## WHAT YOU NEED TO DO
Pull out each line in the material below that contains the word "Open".

## DATA IN THIS EXERCISE
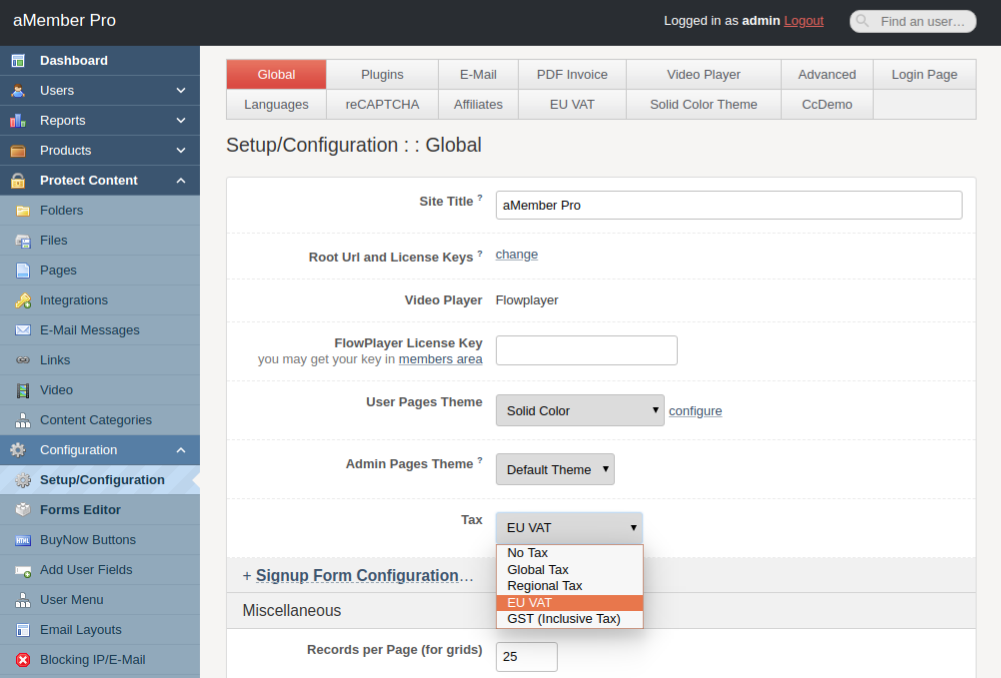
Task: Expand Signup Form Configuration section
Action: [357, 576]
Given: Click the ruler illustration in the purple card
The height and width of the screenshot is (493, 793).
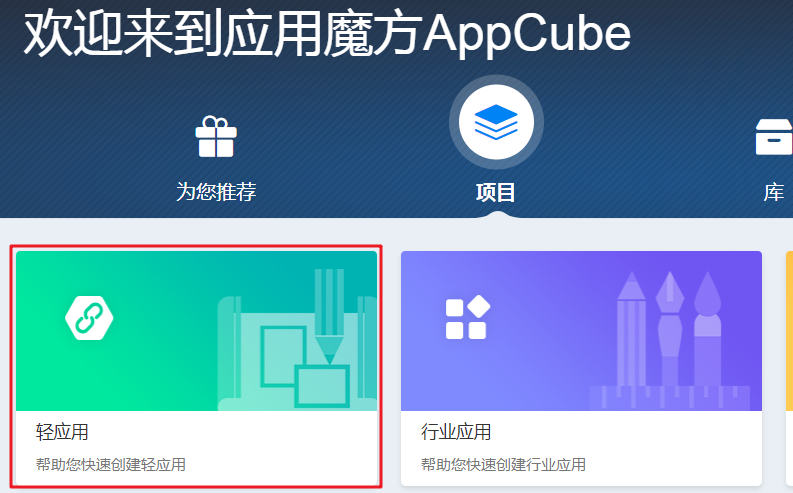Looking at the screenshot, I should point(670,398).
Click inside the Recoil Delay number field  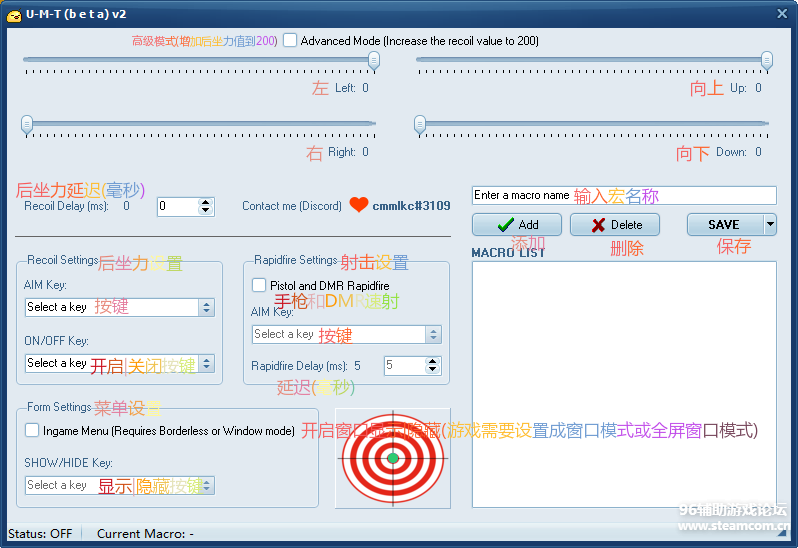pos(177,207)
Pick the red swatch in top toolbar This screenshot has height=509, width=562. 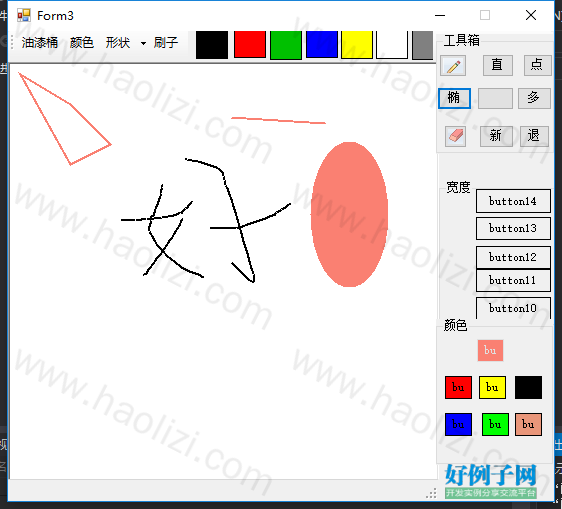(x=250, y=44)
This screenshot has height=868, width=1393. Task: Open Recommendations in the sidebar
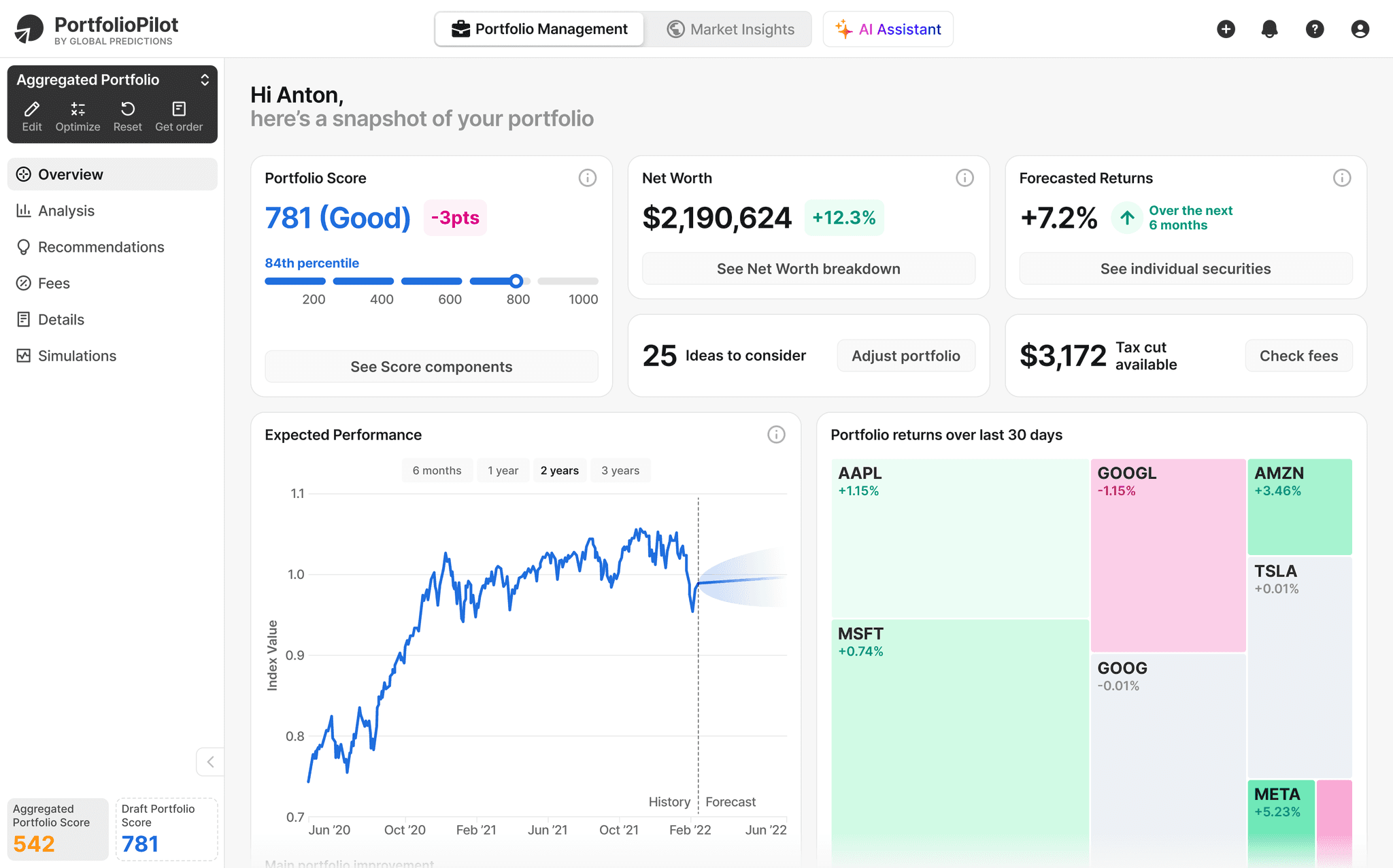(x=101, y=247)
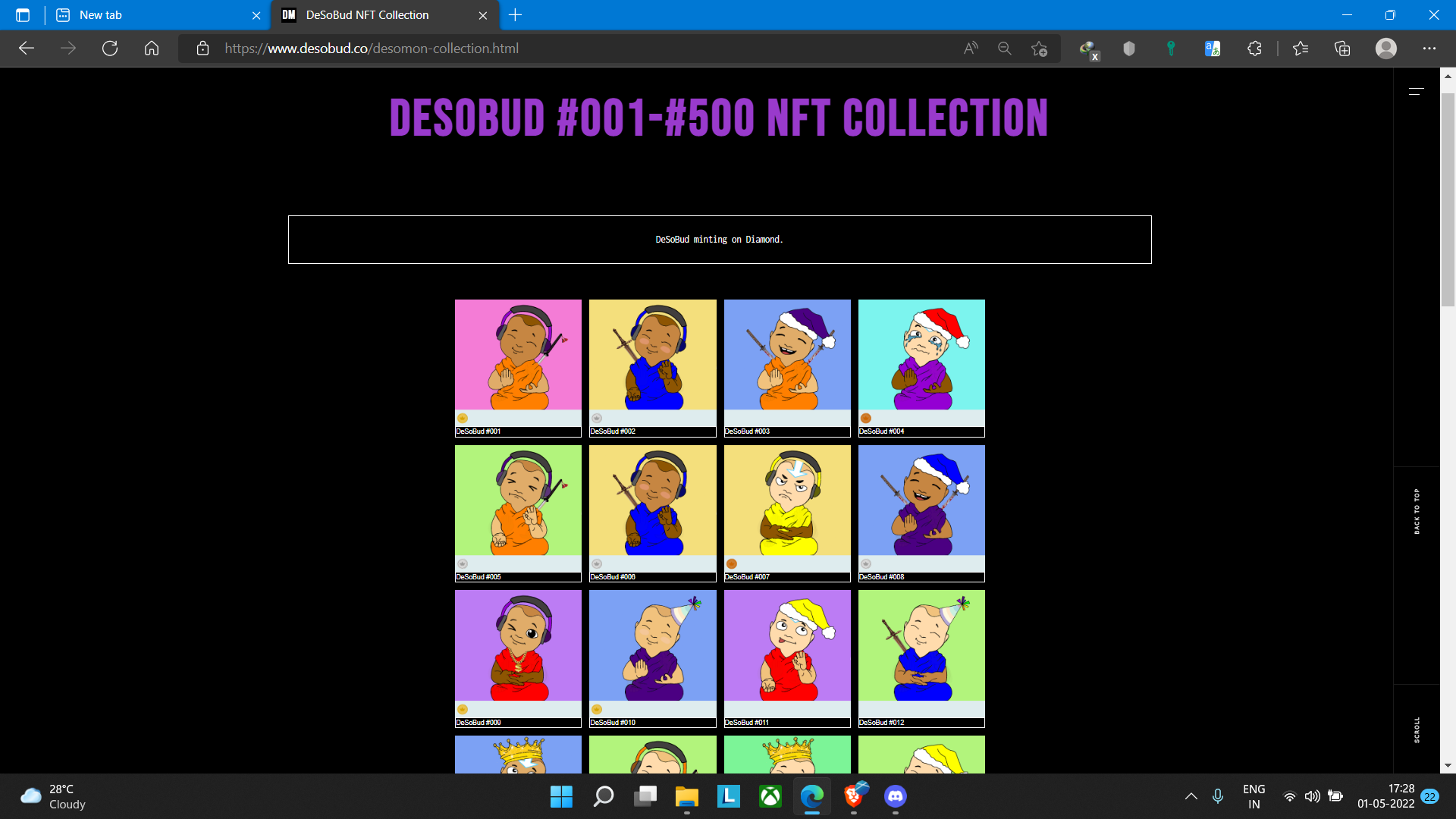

--

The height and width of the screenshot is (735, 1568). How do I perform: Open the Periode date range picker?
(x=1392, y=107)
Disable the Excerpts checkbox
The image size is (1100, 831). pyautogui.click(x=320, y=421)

...

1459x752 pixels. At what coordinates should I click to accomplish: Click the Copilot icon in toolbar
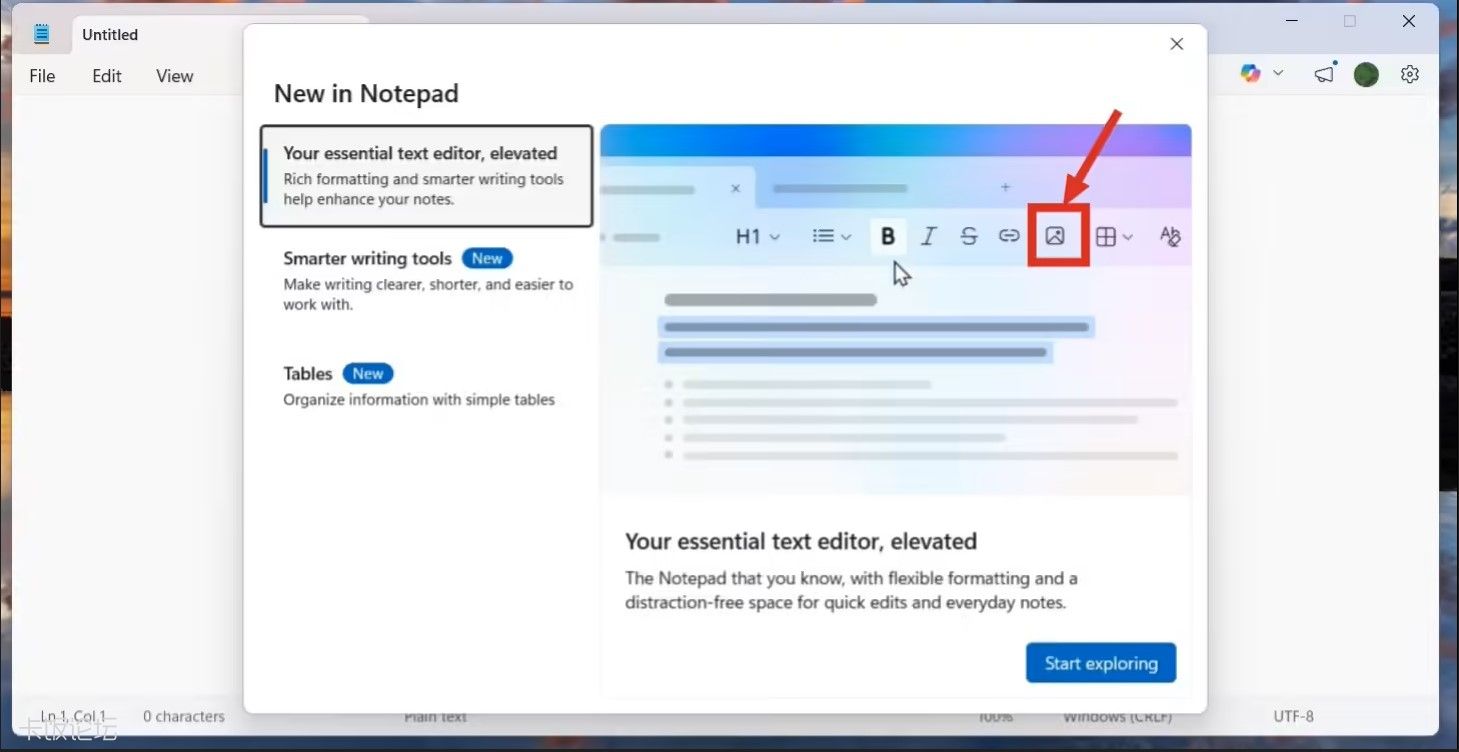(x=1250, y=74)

## RESULT OF THIS TASK
This screenshot has height=868, width=1393. Task: Open Recommendations in the sidebar
The height and width of the screenshot is (735, 1568). How do I perform: Open the Periode date range picker?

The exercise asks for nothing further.